If they match, it is not a guarantee that the password is correct. You still need the HMAC of the full plaintext for that. But you can save yourself a ton of work, and maybe wall clock time, in most cases of "wrong password", and without compromising the security of the overall system.
ps: you wrote:
The simplest way I can think of would be to put a "magic number" at the start of the message when encrypting, and check if it's still there after decrypting.
Avoid putting plaintext into the cryptotext. It only exposes another attack vector, makes it easier for an attacker to eliminate wrong turns. The password verification thing I mentioned above is a different animal, does not expose this risk.
Public Sub decryptFile(ByVal input As String, ByVal output As String)
inputFile = New FileStream(input, FileMode.Open, FileAccess.Read)
outputFile = New FileStream(output, FileMode.OpenOrCreate, FileAccess.Write)
outputFile.SetLength(0)
Dim buffer(4096) As Byte
Dim bytesProcessed As Long = 0
Dim fileLength As Long = inputFile.Length
Dim bytesInCurrentBlock As Integer
Dim rijandael As New RijndaelManaged
Dim cryptoStream As CryptoStream = New CryptoStream(outputFile, rijandael.CreateDecryptor(encryptionKey, encryptionIV), CryptoStreamMode.Write)
While bytesProcessed < fileLength
bytesInCurrentBlock = inputFile.Read(buffer, 0, 4096)
cryptoStream.Write(buffer, 0, bytesInCurrentBlock)

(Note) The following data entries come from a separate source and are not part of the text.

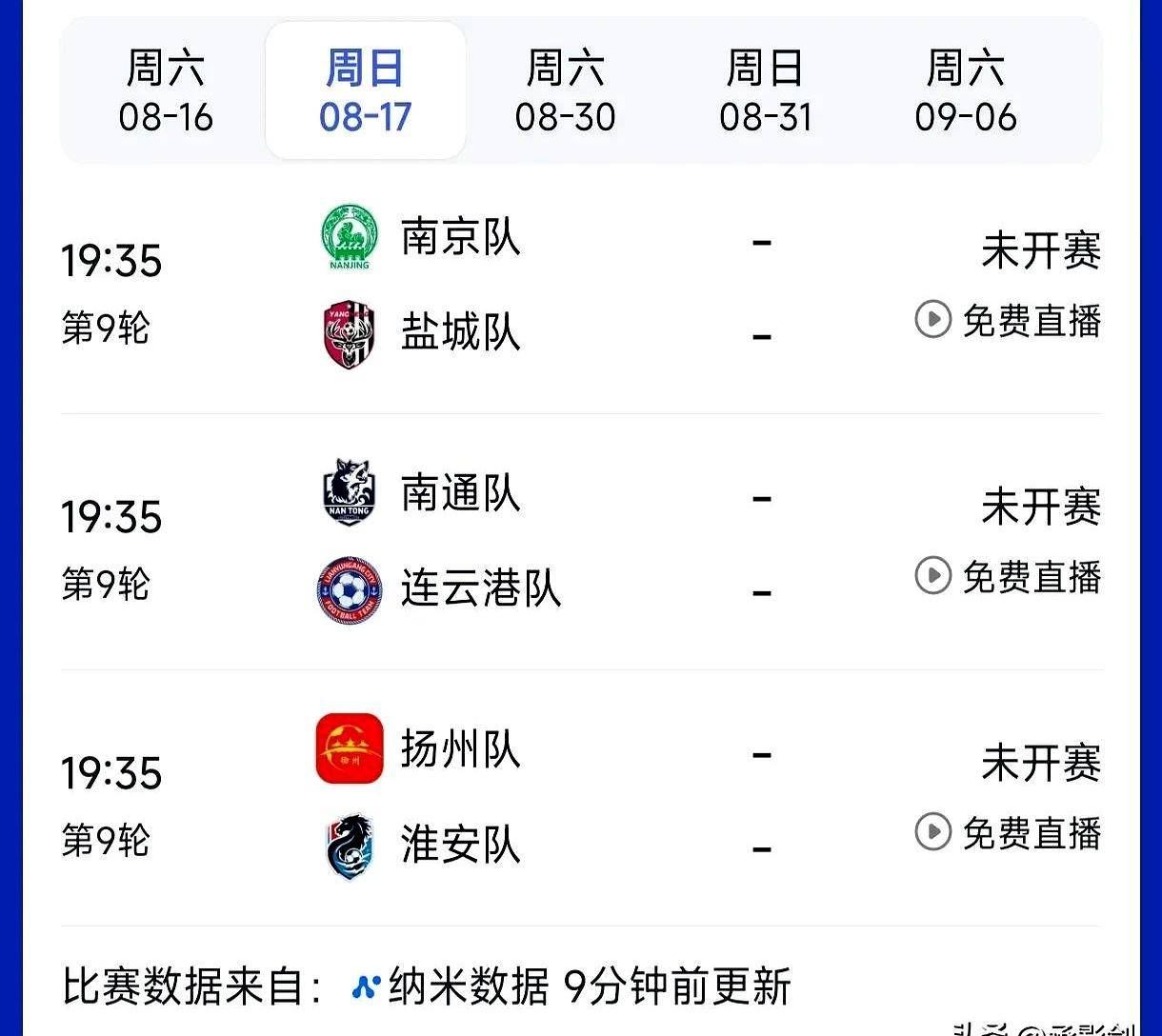Image resolution: width=1162 pixels, height=1036 pixels.
Task: Play free live stream for Nanjing match
Action: pyautogui.click(x=1008, y=320)
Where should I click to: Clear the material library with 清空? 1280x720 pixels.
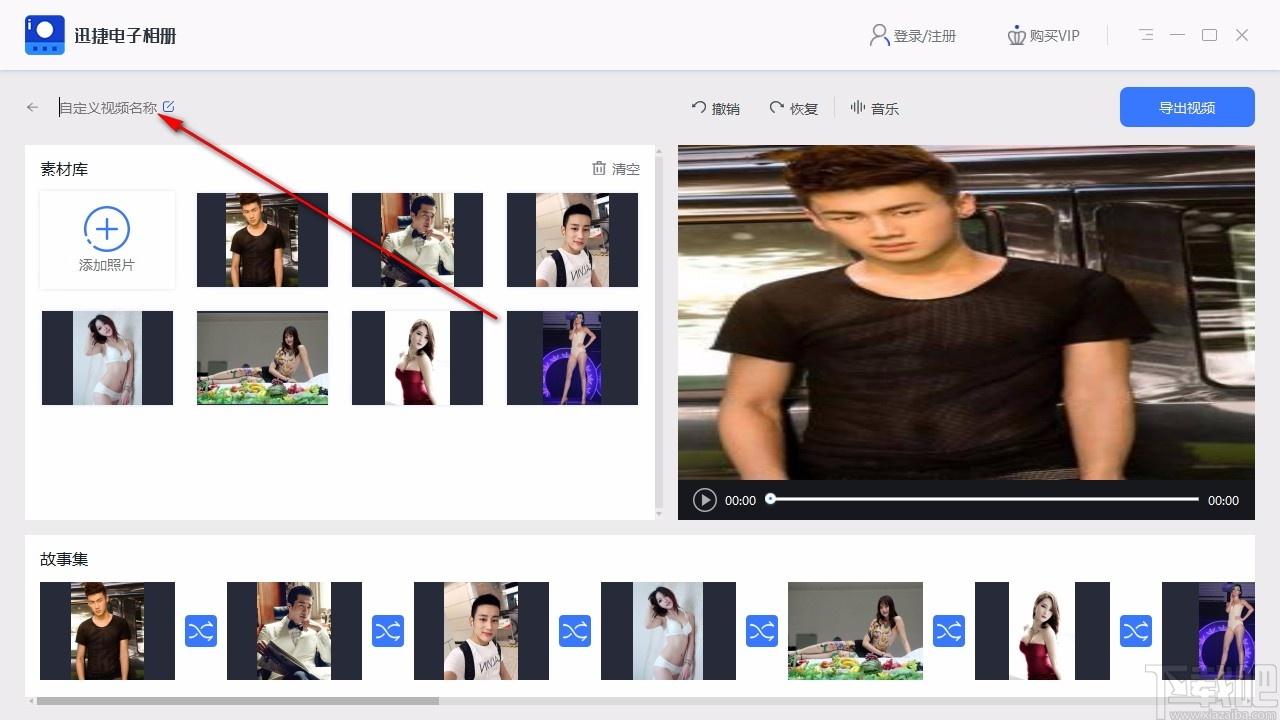pyautogui.click(x=616, y=169)
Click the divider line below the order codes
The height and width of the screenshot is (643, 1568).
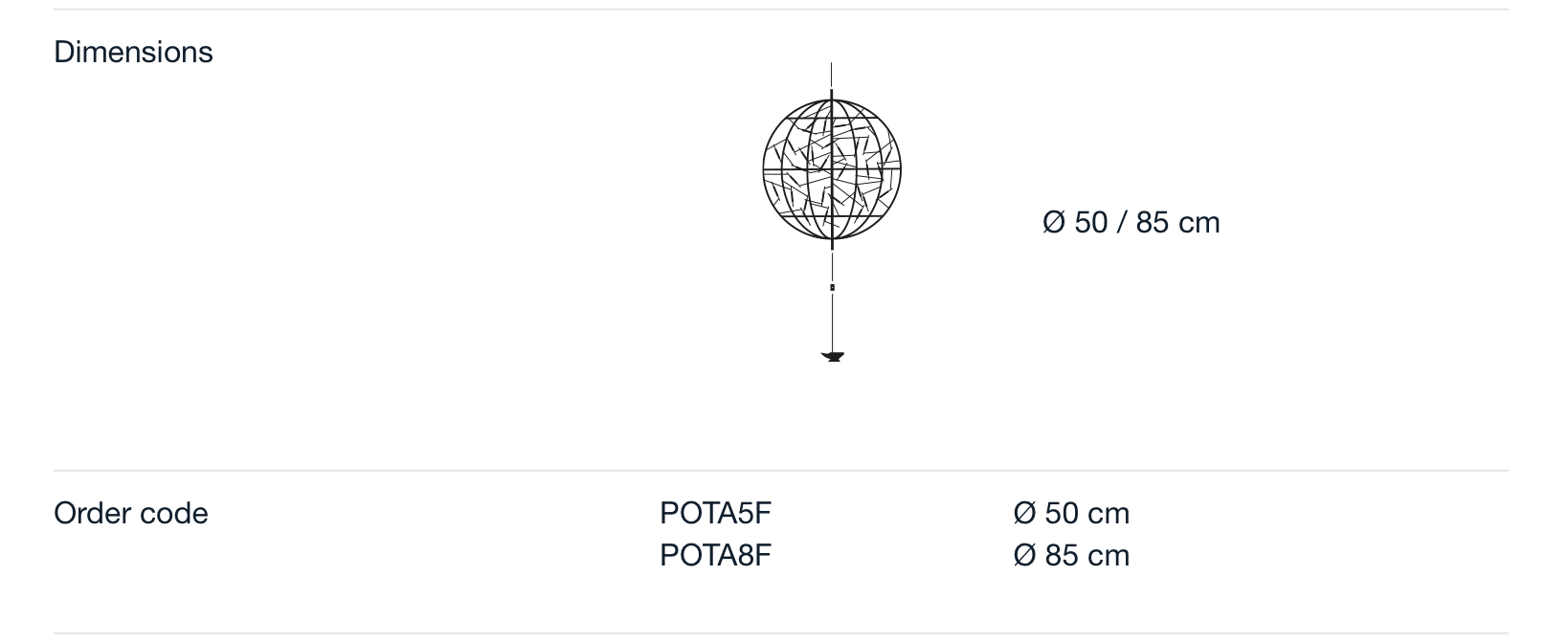[x=780, y=632]
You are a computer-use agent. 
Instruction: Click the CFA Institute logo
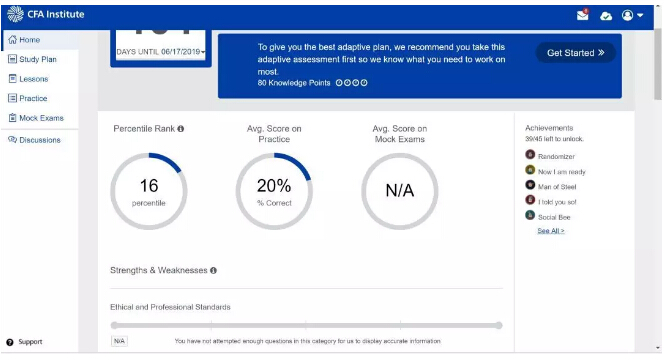[46, 14]
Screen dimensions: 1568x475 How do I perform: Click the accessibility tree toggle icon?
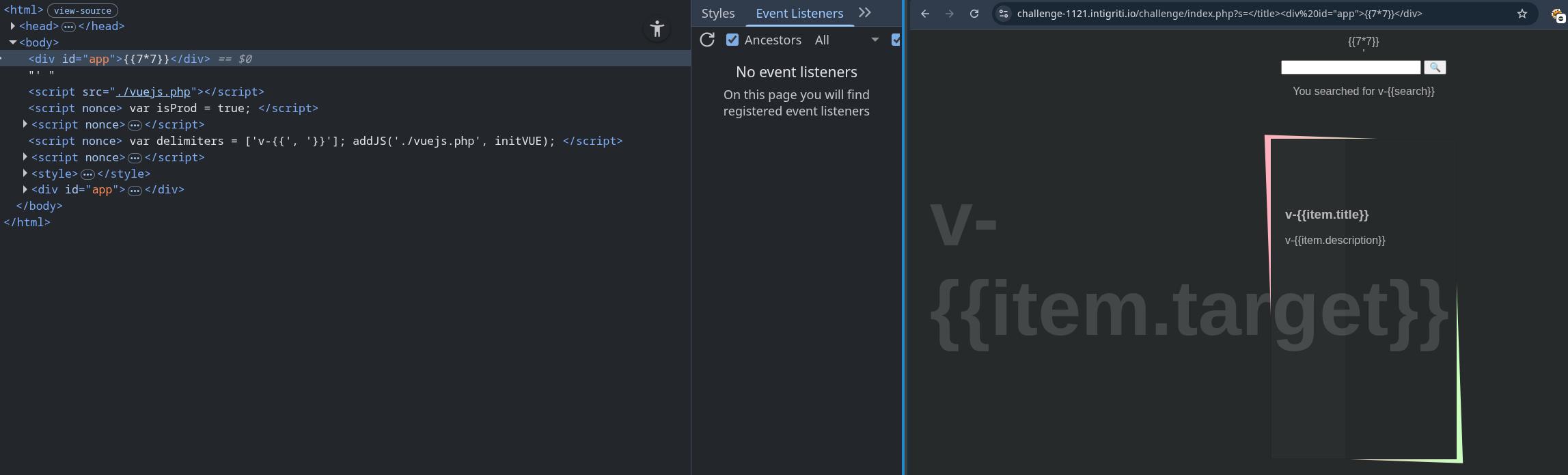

bytesProcessed = bytesProcessed + CLng(bytesInCurrentBlock)
End While
Try
cryptoStream.Close() 'this will raise error if wrong password used
inputFile.Close()
outputFile.Close()
File.Delete(input)
success += 1
Catch ex As Exception
fail += 1
inputFile.Close()
outputFile.Close()
outputFile = Nothing
File.Delete(output)
End Try
I use that code to decrypt any file. Wrong password detected on cryptostream.close(). Catch this line as error when a wrong key is used to decrypt file. When error happens, just close the output stream and release it (set outputFile to Nothing), then delete output file. It's working for me.